[Opening MATERIAL FOR THE TASK section]

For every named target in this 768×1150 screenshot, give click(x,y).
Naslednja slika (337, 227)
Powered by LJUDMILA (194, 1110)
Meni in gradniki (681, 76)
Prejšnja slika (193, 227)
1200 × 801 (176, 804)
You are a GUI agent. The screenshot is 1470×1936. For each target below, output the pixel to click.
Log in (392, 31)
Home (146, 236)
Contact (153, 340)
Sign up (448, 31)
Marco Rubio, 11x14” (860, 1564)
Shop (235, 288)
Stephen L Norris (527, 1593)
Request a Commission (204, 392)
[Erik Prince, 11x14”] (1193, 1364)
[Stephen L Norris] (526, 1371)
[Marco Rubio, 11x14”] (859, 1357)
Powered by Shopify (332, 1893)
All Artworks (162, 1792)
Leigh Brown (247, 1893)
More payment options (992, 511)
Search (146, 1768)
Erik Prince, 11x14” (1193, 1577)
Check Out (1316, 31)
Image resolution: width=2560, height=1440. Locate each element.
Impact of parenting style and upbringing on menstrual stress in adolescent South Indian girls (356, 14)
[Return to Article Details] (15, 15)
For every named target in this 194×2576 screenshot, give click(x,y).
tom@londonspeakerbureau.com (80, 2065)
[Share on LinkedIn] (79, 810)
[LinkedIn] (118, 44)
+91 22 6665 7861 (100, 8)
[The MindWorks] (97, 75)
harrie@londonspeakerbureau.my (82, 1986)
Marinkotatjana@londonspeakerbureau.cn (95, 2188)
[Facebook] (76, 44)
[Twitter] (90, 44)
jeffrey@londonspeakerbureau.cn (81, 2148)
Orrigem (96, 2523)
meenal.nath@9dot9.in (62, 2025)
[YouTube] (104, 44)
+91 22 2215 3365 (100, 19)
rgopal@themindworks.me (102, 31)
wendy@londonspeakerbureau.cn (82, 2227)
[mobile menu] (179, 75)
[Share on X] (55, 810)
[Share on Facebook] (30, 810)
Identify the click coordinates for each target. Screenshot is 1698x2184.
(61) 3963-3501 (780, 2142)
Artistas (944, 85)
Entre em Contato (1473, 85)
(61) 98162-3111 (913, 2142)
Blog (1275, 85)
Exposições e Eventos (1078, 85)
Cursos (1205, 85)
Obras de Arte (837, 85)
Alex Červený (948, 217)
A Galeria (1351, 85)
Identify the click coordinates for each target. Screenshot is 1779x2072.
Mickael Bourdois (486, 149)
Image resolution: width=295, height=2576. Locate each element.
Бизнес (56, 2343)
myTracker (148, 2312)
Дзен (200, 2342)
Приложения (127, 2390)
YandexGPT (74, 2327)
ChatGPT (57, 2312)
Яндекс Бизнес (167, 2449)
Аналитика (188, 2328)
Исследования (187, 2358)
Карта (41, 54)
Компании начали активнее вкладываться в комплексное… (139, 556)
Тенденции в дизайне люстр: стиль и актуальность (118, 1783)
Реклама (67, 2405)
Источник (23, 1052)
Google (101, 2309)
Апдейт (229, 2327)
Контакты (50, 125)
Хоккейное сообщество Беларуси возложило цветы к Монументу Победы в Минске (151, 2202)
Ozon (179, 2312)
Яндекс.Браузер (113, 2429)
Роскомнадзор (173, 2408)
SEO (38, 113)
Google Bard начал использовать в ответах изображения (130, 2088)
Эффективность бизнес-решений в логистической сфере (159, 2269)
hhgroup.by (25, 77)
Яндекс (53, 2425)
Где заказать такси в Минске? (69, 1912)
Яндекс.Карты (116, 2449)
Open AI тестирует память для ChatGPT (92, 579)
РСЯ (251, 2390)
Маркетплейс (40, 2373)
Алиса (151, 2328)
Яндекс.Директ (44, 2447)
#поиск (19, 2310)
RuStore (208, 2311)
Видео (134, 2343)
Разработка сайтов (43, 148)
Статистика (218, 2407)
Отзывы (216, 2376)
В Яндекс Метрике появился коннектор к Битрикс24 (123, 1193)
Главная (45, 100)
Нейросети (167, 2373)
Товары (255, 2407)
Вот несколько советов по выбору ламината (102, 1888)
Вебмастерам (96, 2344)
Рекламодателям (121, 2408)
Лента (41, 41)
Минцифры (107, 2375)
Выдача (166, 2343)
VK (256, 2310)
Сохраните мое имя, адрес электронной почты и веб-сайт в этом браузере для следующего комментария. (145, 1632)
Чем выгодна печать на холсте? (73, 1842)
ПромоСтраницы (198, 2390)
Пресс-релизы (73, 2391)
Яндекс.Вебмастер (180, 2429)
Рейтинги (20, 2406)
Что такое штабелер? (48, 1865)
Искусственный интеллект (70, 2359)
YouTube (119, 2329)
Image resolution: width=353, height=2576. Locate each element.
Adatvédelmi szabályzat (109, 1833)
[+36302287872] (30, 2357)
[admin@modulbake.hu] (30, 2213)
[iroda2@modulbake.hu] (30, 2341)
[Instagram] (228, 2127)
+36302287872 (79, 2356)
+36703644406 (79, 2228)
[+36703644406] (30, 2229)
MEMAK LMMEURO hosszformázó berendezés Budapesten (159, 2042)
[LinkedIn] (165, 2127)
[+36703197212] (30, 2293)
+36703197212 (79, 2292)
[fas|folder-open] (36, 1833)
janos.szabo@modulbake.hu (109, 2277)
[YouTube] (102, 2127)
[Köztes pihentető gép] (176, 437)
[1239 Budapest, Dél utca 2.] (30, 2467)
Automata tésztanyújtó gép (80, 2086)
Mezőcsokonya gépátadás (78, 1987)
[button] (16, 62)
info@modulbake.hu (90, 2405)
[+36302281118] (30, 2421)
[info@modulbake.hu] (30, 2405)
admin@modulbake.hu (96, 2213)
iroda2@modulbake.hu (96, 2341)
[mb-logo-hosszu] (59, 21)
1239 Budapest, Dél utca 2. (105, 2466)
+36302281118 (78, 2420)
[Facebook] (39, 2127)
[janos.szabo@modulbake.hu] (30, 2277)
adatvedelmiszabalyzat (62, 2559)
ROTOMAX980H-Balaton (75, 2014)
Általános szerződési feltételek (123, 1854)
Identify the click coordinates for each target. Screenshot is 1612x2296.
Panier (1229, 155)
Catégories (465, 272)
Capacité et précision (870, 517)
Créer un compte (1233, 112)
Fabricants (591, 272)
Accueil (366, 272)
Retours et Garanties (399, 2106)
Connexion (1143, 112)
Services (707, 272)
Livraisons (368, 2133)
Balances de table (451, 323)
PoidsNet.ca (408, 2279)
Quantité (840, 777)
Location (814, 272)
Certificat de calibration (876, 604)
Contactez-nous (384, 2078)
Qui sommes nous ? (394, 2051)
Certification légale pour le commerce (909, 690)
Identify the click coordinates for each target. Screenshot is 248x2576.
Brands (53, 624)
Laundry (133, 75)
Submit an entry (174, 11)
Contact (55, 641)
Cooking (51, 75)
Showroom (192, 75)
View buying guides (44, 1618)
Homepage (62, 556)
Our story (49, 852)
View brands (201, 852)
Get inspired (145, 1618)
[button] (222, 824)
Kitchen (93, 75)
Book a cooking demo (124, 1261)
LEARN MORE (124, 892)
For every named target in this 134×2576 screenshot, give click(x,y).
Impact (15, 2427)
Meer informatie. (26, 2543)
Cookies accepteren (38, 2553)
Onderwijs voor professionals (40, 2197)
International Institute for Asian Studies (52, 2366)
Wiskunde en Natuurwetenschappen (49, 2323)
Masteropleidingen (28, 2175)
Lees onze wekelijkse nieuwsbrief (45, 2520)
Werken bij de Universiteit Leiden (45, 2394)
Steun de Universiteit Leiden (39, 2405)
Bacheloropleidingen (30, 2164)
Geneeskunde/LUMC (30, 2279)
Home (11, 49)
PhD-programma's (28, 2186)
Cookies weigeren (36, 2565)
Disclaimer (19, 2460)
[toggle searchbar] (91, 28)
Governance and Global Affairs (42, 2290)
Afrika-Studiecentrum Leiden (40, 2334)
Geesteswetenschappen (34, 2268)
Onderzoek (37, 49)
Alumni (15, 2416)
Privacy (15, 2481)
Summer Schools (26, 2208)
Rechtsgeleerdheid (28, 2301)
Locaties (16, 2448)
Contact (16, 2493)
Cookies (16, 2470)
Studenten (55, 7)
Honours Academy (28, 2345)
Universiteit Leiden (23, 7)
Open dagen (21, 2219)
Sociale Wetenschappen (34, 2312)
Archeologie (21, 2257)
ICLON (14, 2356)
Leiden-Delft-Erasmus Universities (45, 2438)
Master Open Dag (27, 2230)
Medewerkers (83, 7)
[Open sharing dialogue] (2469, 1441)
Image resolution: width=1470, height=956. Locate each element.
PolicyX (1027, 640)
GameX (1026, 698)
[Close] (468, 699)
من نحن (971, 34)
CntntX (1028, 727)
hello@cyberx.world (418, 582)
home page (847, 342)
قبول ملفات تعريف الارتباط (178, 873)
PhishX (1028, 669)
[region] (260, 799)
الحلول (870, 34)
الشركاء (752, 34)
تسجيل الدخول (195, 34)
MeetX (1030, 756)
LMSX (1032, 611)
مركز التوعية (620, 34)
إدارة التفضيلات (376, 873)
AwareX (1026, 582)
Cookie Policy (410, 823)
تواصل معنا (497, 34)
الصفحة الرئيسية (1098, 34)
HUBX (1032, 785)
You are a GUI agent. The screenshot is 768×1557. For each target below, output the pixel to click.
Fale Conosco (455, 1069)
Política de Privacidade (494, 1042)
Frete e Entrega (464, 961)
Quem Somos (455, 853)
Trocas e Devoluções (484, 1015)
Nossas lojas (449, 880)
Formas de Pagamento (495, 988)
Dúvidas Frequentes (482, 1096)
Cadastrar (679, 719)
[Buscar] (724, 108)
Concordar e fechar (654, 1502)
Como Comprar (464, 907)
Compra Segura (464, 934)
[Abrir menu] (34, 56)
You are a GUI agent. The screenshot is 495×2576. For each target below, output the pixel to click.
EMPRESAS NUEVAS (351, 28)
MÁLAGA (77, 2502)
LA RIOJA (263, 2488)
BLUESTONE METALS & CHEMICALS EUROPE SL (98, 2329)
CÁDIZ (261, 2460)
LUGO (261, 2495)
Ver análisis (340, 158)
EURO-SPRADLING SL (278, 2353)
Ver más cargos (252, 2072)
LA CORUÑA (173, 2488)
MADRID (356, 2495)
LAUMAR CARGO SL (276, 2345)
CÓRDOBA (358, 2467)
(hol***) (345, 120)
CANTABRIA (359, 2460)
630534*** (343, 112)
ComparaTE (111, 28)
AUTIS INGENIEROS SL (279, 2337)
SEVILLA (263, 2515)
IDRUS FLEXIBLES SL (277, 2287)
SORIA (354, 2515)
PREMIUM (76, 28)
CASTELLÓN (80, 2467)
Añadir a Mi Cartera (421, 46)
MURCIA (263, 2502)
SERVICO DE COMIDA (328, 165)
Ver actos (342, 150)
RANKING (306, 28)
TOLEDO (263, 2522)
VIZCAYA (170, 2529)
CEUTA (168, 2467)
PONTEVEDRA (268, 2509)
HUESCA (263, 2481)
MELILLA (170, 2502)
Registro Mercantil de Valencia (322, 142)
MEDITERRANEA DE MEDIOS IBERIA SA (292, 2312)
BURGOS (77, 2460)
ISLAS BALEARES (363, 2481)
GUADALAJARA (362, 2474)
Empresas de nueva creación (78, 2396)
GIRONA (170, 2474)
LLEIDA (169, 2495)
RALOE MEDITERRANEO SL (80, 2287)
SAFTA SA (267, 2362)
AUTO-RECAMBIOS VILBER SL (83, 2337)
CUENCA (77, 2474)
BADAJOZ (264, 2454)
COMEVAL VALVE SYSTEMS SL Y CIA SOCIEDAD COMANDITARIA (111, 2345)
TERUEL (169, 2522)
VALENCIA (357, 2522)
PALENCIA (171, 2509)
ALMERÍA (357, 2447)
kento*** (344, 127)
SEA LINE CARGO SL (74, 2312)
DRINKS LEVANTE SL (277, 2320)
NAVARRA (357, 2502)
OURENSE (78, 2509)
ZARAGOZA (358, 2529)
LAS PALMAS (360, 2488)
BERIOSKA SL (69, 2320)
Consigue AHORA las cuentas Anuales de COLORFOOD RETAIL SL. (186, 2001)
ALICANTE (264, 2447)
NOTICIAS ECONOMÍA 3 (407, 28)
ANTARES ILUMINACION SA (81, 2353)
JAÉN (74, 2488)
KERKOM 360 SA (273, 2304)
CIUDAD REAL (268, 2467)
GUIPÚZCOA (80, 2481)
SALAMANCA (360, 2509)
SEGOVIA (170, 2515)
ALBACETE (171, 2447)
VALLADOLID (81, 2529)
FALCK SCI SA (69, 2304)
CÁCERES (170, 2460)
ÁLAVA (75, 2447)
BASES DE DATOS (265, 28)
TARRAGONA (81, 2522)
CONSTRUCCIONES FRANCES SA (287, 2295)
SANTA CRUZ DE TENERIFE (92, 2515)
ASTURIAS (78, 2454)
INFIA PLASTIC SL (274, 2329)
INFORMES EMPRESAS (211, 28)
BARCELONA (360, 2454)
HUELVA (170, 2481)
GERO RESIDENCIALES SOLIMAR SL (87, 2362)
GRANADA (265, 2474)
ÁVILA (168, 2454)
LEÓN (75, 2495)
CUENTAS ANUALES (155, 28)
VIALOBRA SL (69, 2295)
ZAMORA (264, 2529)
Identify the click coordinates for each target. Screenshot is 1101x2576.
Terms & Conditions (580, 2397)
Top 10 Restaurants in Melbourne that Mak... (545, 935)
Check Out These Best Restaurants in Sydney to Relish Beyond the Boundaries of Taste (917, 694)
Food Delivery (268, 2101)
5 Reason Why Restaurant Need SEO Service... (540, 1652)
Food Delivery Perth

[Closing MATERIAL FOR THE TASK section]

TASK INSTRUCTIONS: The required output is the exact run of lines from the beginning of the records to the line with "For every named target in this 194×2576", that line included.

RESULT FOR THIS EXERCISE:
For every named target in this 768×1150 screenshot, give click(x,y).
Naslednja slika (337, 227)
Powered by LJUDMILA (194, 1110)
Meni in gradniki (681, 76)
Prejšnja slika (193, 227)
1200 × 801 (176, 804)
You are a GUI agent. The screenshot is 1470×1936. For each target below, output the pixel to click.
Log in (392, 31)
Home (146, 236)
Contact (153, 340)
Sign up (448, 31)
Marco Rubio, 11x14” (860, 1564)
Shop (235, 288)
Stephen L Norris (527, 1593)
Request a Commission (204, 392)
[Erik Prince, 11x14”] (1193, 1364)
[Stephen L Norris] (526, 1371)
[Marco Rubio, 11x14”] (859, 1357)
Powered by Shopify (332, 1893)
All Artworks (162, 1792)
Leigh Brown (247, 1893)
More payment options (992, 511)
Search (146, 1768)
Erik Prince, 11x14” (1193, 1577)
Check Out (1316, 31)
Image resolution: width=2560, height=1440. Locate each element.
Impact of parenting style and upbringing on menstrual stress in adolescent South Indian girls (356, 14)
[Return to Article Details] (15, 15)
For every named target in this 194×2576 screenshot, give click(x,y).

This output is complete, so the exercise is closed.